Outsourced Network Monitoring: Week-One Checklist

OUTSOURCED NETWORK MONITORING: WEEK-ONE CHECKLIST | ITcare

A network that has been stable for three years is not one we trust yet. Stable often just means nobody has touched the part that is quietly broken.

When we take over monitoring for a new ISP, data center, hosting provider, or WISP, the first week is not about lighting up dashboards. It is about finding the failures that have not happened yet.

Some of what we actually check:

Management plane exposure. SSH and SNMP reachable from the public internet, no VTY ACLs, no control plane policing. Everything works fine right up until it very much does not.

BGP, but not whether the sessions are up. We look at the policies. Are inbound prefixes from peers and customers actually filtered, or is the session accepting whatever shows up? Is there a max-prefix limit on every eBGP session? Do the outbound policies announce only what they should, or is the network one missing filter away from leaking transit between two providers? We check it against MANRS as a baseline, because most setups follow it on paper and not in the config.

NTP. Boring, ignored, and the reason half of incident timelines are useless. If the edge routers and the syslog server disagree on what time it is, every correlation made during an outage is fiction.

Config backups. When was the last one, and does running-config still match startup-config? A box that has not rebooted in two years often will not survive the next reboot.

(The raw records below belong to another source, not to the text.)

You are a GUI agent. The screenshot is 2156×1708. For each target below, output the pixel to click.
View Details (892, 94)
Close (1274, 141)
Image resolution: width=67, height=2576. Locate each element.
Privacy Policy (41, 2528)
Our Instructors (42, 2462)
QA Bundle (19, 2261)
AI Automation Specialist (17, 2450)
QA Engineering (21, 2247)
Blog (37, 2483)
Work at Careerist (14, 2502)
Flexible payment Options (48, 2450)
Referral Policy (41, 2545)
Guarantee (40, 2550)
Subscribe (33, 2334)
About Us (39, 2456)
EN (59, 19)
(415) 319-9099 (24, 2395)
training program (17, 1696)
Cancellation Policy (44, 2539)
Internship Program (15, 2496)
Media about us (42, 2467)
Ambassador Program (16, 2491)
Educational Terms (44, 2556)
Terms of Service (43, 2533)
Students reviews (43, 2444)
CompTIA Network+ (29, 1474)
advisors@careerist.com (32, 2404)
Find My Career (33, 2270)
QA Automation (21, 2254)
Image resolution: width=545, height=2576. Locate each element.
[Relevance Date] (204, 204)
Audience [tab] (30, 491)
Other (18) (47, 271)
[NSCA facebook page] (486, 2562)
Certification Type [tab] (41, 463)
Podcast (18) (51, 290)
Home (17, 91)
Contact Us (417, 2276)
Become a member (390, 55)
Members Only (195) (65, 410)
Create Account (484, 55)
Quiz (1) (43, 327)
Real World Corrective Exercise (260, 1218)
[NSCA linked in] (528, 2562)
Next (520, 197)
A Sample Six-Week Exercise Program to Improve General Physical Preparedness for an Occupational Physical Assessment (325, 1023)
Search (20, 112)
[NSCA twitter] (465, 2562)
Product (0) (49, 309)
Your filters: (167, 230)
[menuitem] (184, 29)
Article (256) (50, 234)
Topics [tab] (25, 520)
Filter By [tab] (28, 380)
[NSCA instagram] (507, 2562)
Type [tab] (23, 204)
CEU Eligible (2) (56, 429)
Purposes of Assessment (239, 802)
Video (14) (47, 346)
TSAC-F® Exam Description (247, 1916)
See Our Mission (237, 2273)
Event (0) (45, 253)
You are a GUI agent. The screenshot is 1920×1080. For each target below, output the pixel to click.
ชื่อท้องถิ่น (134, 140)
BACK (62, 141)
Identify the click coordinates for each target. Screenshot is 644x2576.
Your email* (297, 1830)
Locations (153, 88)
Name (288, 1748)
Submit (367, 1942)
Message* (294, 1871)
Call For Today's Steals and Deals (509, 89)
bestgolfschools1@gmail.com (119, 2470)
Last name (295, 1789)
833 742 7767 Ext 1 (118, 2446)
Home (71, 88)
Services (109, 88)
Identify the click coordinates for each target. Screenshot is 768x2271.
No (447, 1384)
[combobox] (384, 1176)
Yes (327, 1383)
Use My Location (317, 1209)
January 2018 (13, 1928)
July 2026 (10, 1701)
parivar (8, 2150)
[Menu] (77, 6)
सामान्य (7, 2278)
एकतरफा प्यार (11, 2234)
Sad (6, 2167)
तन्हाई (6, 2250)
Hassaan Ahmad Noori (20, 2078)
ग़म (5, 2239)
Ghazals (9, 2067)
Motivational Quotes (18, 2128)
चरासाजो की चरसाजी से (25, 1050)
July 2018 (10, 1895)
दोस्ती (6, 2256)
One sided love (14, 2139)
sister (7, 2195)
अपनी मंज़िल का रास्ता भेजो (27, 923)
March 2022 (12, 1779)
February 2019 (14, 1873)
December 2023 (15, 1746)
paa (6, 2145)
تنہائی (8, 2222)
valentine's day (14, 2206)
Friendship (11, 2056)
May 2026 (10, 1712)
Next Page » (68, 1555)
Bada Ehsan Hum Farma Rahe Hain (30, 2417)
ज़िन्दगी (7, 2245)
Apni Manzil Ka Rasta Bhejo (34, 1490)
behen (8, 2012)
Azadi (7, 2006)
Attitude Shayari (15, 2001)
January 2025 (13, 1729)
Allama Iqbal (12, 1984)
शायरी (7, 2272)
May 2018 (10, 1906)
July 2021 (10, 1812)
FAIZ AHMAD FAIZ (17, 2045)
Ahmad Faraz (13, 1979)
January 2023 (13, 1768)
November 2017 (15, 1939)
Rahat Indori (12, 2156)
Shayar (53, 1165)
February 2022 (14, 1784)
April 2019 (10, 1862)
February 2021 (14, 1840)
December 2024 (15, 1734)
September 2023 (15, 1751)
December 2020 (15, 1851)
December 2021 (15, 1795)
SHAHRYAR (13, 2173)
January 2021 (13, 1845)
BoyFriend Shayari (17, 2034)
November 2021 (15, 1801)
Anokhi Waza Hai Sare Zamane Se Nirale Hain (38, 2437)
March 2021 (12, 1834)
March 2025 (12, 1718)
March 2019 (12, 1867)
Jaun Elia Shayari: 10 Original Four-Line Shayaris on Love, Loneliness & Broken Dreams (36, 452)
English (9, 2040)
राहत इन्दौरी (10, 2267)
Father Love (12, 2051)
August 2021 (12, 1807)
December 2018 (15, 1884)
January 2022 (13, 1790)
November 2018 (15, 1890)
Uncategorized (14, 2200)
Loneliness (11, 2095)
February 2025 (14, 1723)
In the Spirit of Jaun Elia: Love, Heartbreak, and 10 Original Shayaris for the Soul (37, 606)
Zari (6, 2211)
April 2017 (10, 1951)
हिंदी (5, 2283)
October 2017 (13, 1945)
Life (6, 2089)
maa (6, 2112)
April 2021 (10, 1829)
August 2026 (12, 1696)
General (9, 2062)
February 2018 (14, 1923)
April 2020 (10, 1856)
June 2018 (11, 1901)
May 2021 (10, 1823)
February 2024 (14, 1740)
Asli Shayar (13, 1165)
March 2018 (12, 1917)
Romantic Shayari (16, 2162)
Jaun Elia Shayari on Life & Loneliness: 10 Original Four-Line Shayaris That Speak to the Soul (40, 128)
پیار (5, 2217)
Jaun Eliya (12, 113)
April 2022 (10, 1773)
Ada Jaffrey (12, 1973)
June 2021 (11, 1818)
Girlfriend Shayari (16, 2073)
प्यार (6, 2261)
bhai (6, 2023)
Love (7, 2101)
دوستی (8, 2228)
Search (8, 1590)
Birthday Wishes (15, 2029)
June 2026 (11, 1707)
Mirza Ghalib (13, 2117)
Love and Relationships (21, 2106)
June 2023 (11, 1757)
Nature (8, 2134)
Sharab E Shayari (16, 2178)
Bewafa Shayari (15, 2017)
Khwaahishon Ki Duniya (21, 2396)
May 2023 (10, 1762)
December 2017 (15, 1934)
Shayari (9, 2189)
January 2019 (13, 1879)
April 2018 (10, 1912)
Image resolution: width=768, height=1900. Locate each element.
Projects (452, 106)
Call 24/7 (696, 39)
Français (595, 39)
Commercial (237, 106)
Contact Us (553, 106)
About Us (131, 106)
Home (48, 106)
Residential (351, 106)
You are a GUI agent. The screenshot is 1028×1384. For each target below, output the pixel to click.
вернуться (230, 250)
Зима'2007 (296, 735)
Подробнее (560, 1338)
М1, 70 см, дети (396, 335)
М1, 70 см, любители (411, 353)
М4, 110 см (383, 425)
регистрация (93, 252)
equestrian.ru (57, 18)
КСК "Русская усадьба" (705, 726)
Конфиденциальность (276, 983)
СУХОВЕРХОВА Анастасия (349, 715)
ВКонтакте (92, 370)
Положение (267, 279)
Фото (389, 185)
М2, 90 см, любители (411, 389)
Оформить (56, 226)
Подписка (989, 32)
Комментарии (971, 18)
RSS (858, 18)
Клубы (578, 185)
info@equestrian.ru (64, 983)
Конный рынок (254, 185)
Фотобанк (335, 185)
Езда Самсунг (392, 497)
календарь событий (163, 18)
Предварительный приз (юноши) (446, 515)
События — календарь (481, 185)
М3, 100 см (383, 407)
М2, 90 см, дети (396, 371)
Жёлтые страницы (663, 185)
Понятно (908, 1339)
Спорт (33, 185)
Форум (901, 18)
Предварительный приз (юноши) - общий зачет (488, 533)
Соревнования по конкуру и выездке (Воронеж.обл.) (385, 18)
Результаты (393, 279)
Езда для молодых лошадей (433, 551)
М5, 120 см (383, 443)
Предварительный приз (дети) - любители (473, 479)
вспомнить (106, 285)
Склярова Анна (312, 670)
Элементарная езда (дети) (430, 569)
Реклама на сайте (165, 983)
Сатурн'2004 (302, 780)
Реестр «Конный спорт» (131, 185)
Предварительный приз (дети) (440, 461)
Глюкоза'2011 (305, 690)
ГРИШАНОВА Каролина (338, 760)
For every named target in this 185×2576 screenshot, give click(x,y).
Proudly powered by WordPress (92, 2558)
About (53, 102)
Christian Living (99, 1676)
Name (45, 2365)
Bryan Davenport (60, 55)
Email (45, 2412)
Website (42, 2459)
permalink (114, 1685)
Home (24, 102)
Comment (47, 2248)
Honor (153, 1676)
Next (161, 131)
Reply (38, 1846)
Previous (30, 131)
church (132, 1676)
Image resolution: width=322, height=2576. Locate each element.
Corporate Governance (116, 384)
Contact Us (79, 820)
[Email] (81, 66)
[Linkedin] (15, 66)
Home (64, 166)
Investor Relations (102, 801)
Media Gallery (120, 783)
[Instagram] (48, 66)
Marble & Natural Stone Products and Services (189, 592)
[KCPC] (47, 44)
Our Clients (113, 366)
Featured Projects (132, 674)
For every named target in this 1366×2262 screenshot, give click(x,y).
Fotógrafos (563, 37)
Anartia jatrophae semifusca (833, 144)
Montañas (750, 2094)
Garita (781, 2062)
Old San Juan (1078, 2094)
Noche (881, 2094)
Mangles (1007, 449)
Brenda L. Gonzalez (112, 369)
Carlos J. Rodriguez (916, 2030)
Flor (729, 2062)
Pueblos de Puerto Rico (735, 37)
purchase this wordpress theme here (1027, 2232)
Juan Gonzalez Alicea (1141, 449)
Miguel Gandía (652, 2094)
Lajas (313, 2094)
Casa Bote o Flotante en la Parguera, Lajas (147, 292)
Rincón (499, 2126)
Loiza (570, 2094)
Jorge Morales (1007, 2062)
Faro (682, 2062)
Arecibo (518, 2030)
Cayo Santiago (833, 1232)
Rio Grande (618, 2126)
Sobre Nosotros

Redundancy that only exists on paper. Two upstreams is not redundancy if the failover was never tested. We check whether the upstream paths are actually set up to fail over on their own, whether there is internal path diversity through the route reflectors and alternate paths across the network, and whether those alternate paths are genuinely alive and able to carry traffic, not waiting on someone to trigger the switch by hand.

Optical health. DOM readings on every uplink. Marginal transceivers throw CRC errors long before they fail outright, and the errors get blamed on everything except the optic. For WISPs we go further and check whether the wireless links are actually monitored: RSSI, SNR, modulation rate, retransmits, and capacity headroom, so signal degradation is caught as a trend, before it becomes a customer-down ticket.

None of this shows up as red on a status page. That is the point. By the end of the first week we are not monitoring a network. We understand how it breaks.